§ What to do:
Only the lines from the line containing "This screenshot has width=1024, height=576." to the end of the entries, both included, belong in your answer, and each must match exactly.

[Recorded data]
=== Section Start ===

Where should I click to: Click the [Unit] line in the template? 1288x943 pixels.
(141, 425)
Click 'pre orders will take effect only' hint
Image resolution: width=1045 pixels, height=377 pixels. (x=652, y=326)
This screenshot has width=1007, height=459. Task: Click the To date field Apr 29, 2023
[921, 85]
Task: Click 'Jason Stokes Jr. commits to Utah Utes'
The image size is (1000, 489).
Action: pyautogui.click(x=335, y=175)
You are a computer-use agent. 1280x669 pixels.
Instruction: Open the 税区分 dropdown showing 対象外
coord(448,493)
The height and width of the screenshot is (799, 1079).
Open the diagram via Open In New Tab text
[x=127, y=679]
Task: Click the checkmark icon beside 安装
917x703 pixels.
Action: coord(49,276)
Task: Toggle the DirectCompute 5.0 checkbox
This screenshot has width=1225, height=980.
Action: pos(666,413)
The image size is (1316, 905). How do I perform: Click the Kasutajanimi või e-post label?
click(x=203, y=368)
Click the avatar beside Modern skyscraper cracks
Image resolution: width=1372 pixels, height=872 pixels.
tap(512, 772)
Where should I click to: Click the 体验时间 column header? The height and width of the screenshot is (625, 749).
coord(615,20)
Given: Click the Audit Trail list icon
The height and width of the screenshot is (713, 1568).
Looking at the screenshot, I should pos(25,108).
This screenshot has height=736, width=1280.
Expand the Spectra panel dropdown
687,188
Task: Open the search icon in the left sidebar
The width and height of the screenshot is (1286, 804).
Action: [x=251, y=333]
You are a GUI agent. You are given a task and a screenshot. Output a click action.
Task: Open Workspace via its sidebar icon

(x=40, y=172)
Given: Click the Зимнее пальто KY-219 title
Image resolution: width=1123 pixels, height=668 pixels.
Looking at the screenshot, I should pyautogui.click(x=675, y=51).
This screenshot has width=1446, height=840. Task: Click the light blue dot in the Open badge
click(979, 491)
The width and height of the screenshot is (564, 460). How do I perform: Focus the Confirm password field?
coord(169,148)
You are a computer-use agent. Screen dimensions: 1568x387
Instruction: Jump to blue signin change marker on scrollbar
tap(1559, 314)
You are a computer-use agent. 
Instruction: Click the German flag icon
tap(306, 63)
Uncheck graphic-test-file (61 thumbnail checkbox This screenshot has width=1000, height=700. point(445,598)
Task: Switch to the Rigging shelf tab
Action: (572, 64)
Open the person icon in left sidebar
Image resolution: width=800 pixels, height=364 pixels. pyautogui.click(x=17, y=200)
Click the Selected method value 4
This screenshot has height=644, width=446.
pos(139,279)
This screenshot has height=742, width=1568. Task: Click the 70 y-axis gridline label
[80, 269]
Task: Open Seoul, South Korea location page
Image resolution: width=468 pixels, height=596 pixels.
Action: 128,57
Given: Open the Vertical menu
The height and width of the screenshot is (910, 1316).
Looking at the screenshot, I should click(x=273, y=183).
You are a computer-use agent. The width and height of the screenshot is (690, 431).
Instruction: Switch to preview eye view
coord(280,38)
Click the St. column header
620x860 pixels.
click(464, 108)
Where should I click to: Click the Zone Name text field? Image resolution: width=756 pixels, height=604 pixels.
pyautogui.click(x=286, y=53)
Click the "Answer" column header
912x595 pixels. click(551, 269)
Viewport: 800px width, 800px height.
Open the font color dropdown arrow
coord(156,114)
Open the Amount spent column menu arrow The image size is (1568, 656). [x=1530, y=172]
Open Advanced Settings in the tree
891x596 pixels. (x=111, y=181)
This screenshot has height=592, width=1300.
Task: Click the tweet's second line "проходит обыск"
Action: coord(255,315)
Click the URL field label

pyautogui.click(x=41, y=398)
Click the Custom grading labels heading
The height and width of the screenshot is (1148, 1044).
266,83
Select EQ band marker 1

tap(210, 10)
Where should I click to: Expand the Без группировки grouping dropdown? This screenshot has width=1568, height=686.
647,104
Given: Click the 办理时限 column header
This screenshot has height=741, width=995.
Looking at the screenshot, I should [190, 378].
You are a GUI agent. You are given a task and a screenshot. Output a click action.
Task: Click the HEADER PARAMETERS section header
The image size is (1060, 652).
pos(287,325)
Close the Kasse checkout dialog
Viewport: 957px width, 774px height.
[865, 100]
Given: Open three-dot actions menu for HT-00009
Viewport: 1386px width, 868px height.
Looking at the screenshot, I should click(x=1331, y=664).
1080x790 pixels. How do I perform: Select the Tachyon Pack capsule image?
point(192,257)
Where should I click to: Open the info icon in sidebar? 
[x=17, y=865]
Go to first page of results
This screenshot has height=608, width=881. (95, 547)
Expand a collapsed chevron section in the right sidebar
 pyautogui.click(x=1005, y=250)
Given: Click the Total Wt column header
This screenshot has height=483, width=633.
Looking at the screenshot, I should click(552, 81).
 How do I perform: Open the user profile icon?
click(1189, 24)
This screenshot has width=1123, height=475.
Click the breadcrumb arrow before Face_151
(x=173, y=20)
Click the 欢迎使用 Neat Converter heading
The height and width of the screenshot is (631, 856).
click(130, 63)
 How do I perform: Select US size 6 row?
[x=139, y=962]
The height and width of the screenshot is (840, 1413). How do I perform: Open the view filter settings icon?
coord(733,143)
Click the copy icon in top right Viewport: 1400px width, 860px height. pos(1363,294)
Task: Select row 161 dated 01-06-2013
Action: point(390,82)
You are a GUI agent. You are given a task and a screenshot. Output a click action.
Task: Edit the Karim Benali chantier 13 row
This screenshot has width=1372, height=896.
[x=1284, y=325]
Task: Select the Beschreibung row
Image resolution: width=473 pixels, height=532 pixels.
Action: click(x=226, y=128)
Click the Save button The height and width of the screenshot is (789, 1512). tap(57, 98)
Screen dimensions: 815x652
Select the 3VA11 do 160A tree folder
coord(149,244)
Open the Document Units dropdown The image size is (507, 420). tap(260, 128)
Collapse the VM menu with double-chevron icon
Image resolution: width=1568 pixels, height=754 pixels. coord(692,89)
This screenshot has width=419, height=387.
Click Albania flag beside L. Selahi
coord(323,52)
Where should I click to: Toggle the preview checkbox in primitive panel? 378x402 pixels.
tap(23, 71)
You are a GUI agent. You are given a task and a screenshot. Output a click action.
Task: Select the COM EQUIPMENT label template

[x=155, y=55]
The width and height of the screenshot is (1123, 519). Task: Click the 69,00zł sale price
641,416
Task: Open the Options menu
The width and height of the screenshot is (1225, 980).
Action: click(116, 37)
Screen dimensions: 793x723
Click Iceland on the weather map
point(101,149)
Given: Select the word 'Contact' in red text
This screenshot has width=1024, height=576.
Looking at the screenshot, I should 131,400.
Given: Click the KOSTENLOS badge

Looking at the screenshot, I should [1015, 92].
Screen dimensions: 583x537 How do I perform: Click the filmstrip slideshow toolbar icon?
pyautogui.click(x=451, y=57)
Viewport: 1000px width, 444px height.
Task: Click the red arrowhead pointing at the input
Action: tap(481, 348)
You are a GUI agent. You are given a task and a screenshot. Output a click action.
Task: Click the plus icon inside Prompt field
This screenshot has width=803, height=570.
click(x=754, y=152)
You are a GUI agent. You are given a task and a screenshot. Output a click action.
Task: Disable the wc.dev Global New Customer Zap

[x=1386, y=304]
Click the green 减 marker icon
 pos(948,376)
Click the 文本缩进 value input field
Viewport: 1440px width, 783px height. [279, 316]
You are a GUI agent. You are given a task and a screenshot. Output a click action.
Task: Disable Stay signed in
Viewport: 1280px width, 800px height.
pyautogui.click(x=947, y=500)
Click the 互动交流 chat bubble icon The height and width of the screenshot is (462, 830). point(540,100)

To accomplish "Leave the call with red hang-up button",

=== Section End ===

§ Solution for this exercise:
This screenshot has width=1024, height=576.
Looking at the screenshot, I should 131,400.
Given: Click the KOSTENLOS badge

Looking at the screenshot, I should [1015, 92].
Screen dimensions: 583x537 How do I perform: Click the filmstrip slideshow toolbar icon?
pyautogui.click(x=451, y=57)
Viewport: 1000px width, 444px height.
Task: Click the red arrowhead pointing at the input
Action: tap(481, 348)
You are a GUI agent. You are given a task and a screenshot. Output a click action.
Task: Click the plus icon inside Prompt field
This screenshot has width=803, height=570.
click(x=754, y=152)
You are a GUI agent. You are given a task and a screenshot. Output a click action.
Task: Disable the wc.dev Global New Customer Zap

[x=1386, y=304]
Click the green 减 marker icon
 pos(948,376)
Click the 文本缩进 value input field
Viewport: 1440px width, 783px height. [279, 316]
You are a GUI agent. You are given a task and a screenshot. Output a click action.
Task: Disable Stay signed in
Viewport: 1280px width, 800px height.
pyautogui.click(x=947, y=500)
Click the 互动交流 chat bubble icon The height and width of the screenshot is (462, 830). point(540,100)

To accomplish "Leave the call with red hang-up button",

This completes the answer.